Instructions for the task
Write each line out a second time, exactly as shown below.

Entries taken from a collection
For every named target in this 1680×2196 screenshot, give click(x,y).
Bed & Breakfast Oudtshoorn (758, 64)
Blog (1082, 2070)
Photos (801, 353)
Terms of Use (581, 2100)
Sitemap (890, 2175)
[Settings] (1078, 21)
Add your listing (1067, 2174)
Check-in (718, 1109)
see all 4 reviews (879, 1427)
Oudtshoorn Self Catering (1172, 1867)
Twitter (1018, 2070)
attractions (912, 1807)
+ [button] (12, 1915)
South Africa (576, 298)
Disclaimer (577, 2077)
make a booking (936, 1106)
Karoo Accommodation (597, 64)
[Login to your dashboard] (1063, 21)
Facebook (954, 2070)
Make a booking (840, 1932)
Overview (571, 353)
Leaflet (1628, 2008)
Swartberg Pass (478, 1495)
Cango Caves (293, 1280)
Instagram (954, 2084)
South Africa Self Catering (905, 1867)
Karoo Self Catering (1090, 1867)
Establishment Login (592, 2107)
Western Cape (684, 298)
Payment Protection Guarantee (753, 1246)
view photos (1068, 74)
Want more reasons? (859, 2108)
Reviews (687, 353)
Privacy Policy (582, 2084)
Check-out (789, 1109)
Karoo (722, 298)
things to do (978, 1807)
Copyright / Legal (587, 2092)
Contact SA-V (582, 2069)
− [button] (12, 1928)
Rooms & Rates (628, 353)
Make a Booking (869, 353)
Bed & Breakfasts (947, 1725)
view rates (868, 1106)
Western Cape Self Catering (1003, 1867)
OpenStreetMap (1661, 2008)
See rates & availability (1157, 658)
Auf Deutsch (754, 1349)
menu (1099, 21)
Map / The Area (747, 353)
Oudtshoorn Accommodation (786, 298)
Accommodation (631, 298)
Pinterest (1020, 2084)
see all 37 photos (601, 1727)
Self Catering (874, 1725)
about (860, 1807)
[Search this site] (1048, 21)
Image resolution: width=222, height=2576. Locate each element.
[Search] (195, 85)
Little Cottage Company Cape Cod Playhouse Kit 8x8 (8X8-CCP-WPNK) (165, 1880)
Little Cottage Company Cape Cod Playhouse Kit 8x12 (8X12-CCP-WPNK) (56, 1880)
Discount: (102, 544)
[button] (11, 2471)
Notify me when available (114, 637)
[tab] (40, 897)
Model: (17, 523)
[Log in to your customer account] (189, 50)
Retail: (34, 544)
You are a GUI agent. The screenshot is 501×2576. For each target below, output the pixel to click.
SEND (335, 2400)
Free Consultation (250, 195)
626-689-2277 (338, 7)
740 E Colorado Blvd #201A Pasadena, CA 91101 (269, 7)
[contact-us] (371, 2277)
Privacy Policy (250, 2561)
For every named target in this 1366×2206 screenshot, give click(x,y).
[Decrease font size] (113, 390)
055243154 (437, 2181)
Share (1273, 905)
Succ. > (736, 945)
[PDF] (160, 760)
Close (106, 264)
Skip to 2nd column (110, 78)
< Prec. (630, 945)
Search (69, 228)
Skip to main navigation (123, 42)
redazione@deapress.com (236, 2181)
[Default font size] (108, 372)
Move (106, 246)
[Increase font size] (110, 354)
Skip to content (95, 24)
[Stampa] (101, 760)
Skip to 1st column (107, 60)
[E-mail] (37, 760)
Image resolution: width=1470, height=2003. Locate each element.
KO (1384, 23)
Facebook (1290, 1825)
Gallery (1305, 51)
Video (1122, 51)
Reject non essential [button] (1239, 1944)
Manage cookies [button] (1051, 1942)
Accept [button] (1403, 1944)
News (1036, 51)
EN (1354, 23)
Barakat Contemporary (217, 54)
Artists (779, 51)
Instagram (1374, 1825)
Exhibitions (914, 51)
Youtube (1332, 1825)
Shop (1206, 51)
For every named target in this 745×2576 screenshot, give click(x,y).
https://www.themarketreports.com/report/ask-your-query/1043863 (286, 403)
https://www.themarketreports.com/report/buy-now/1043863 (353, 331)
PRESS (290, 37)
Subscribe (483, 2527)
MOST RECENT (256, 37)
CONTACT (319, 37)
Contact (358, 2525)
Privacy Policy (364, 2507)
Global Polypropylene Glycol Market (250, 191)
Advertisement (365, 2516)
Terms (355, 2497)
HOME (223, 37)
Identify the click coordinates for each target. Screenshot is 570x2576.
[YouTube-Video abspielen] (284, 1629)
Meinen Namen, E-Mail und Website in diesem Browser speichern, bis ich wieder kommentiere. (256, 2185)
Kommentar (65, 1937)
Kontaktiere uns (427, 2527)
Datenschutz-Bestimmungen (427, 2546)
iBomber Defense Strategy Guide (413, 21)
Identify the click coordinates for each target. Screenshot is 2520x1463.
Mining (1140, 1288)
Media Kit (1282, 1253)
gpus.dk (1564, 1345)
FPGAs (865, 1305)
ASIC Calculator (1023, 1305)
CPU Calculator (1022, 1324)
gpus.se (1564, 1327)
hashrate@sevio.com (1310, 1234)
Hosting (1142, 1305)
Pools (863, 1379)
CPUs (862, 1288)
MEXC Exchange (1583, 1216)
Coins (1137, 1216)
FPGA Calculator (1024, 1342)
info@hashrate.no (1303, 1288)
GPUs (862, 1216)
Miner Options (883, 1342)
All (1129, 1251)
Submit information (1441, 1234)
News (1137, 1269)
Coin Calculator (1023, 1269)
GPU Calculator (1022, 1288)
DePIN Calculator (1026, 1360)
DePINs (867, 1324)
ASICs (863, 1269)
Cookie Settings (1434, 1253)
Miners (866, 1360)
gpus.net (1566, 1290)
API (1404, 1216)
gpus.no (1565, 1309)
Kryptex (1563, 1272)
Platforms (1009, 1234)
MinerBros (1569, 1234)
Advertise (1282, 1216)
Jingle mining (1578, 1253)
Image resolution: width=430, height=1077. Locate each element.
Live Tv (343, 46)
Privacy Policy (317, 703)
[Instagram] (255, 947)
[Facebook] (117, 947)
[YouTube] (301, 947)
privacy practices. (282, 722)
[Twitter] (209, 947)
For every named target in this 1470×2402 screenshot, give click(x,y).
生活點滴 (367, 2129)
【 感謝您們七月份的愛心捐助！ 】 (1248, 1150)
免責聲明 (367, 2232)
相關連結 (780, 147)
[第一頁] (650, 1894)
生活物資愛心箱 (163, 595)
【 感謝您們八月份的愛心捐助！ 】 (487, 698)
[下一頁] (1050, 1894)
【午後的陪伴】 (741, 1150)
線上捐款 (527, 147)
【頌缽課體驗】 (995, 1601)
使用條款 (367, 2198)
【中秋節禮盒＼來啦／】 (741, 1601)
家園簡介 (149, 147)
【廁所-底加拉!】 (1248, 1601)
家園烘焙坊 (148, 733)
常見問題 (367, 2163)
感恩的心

Exercise result
For every named target in this 1680×2196 screenshot, give click(x,y).
Bed & Breakfast Oudtshoorn (758, 64)
Blog (1082, 2070)
Photos (801, 353)
Terms of Use (581, 2100)
Sitemap (890, 2175)
[Settings] (1078, 21)
Add your listing (1067, 2174)
Check-in (718, 1109)
see all 4 reviews (879, 1427)
Oudtshoorn Self Catering (1172, 1867)
Twitter (1018, 2070)
attractions (912, 1807)
+ [button] (12, 1915)
South Africa (576, 298)
Disclaimer (577, 2077)
make a booking (936, 1106)
Karoo Accommodation (597, 64)
[Login to your dashboard] (1063, 21)
Facebook (954, 2070)
Make a booking (840, 1932)
Overview (571, 353)
Leaflet (1628, 2008)
Swartberg Pass (478, 1495)
Cango Caves (293, 1280)
Instagram (954, 2084)
South Africa Self Catering (905, 1867)
Karoo Self Catering (1090, 1867)
Establishment Login (592, 2107)
Western Cape (684, 298)
Payment Protection Guarantee (753, 1246)
view photos (1068, 74)
Want more reasons? (859, 2108)
Reviews (687, 353)
Privacy Policy (582, 2084)
Check-out (789, 1109)
Karoo (722, 298)
things to do (978, 1807)
Copyright / Legal (587, 2092)
Contact SA-V (582, 2069)
− [button] (12, 1928)
Rooms & Rates (628, 353)
Make a Booking (869, 353)
Bed & Breakfasts (947, 1725)
view rates (868, 1106)
Western Cape Self Catering (1003, 1867)
OpenStreetMap (1661, 2008)
See rates & availability (1157, 658)
Auf Deutsch (754, 1349)
menu (1099, 21)
Map / The Area (747, 353)
Oudtshoorn Accommodation (786, 298)
Accommodation (631, 298)
Pinterest (1020, 2084)
see all 37 photos (601, 1727)
Self Catering (874, 1725)
about (860, 1807)
[Search this site] (1048, 21)
Image resolution: width=222, height=2576. Locate each element.
[Search] (195, 85)
Little Cottage Company Cape Cod Playhouse Kit 8x8 (8X8-CCP-WPNK) (165, 1880)
Little Cottage Company Cape Cod Playhouse Kit 8x12 (8X12-CCP-WPNK) (56, 1880)
Discount: (102, 544)
[button] (11, 2471)
Notify me when available (114, 637)
[tab] (40, 897)
Model: (17, 523)
[Log in to your customer account] (189, 50)
Retail: (34, 544)
You are a GUI agent. The screenshot is 501×2576. For each target below, output the pixel to click.
SEND (335, 2400)
Free Consultation (250, 195)
626-689-2277 (338, 7)
740 E Colorado Blvd #201A Pasadena, CA 91101 (269, 7)
[contact-us] (371, 2277)
Privacy Policy (250, 2561)
For every named target in this 1366×2206 screenshot, give click(x,y).
[Decrease font size] (113, 390)
055243154 (437, 2181)
Share (1273, 905)
Succ. > (736, 945)
[PDF] (160, 760)
Close (106, 264)
Skip to 2nd column (110, 78)
< Prec. (630, 945)
Search (69, 228)
Skip to main navigation (123, 42)
redazione@deapress.com (236, 2181)
[Default font size] (108, 372)
Move (106, 246)
[Increase font size] (110, 354)
Skip to content (95, 24)
[Stampa] (101, 760)
Skip to 1st column (107, 60)
[E-mail] (37, 760)
Image resolution: width=1470, height=2003. Locate each element.
KO (1384, 23)
Facebook (1290, 1825)
Gallery (1305, 51)
Video (1122, 51)
Reject non essential [button] (1239, 1944)
Manage cookies [button] (1051, 1942)
Accept [button] (1403, 1944)
News (1036, 51)
EN (1354, 23)
Barakat Contemporary (217, 54)
Artists (779, 51)
Instagram (1374, 1825)
Exhibitions (914, 51)
Youtube (1332, 1825)
Shop (1206, 51)
For every named target in this 745×2576 screenshot, give click(x,y).
https://www.themarketreports.com/report/ask-your-query/1043863 (286, 403)
https://www.themarketreports.com/report/buy-now/1043863 (353, 331)
PRESS (290, 37)
Subscribe (483, 2527)
MOST RECENT (256, 37)
CONTACT (319, 37)
Contact (358, 2525)
Privacy Policy (364, 2507)
Global Polypropylene Glycol Market (250, 191)
Advertisement (365, 2516)
Terms (355, 2497)
HOME (223, 37)
Identify the click coordinates for each target. Screenshot is 570x2576.
[YouTube-Video abspielen] (284, 1629)
Meinen Namen, E-Mail und Website in diesem Browser speichern, bis ich wieder kommentiere. (256, 2185)
Kommentar (65, 1937)
Kontaktiere uns (427, 2527)
Datenschutz-Bestimmungen (427, 2546)
iBomber Defense Strategy Guide (413, 21)
Identify the click coordinates for each target. Screenshot is 2520x1463.
Mining (1140, 1288)
Media Kit (1282, 1253)
gpus.dk (1564, 1345)
FPGAs (865, 1305)
ASIC Calculator (1023, 1305)
CPU Calculator (1022, 1324)
gpus.se (1564, 1327)
hashrate@sevio.com (1310, 1234)
Hosting (1142, 1305)
Pools (863, 1379)
CPUs (862, 1288)
MEXC Exchange (1583, 1216)
Coins (1137, 1216)
FPGA Calculator (1024, 1342)
info@hashrate.no (1303, 1288)
GPUs (862, 1216)
Miner Options (883, 1342)
All (1129, 1251)
Submit information (1441, 1234)
News (1137, 1269)
Coin Calculator (1023, 1269)
GPU Calculator (1022, 1288)
DePIN Calculator (1026, 1360)
DePINs (867, 1324)
ASICs (863, 1269)
Cookie Settings (1434, 1253)
Miners (866, 1360)
gpus.net (1566, 1290)
API (1404, 1216)
gpus.no (1565, 1309)
Kryptex (1563, 1272)
Platforms (1009, 1234)
MinerBros (1569, 1234)
Advertise (1282, 1216)
Jingle mining (1578, 1253)
Image resolution: width=430, height=1077. Locate each element.
Live Tv (343, 46)
Privacy Policy (317, 703)
[Instagram] (255, 947)
[Facebook] (117, 947)
[YouTube] (301, 947)
privacy practices. (282, 722)
[Twitter] (209, 947)
For every named target in this 1470×2402 screenshot, give click(x,y).
生活點滴 (367, 2129)
【 感謝您們七月份的愛心捐助！ 】 (1248, 1150)
免責聲明 (367, 2232)
相關連結 (780, 147)
[第一頁] (650, 1894)
生活物資愛心箱 (163, 595)
【 感謝您們八月份的愛心捐助！ 】 (487, 698)
[下一頁] (1050, 1894)
【午後的陪伴】 (741, 1150)
線上捐款 (527, 147)
【頌缽課體驗】 (995, 1601)
使用條款 (367, 2198)
【中秋節禮盒＼來啦／】 (741, 1601)
家園簡介 (149, 147)
【廁所-底加拉!】 (1248, 1601)
家園烘焙坊 (148, 733)
常見問題 (367, 2163)
感恩的心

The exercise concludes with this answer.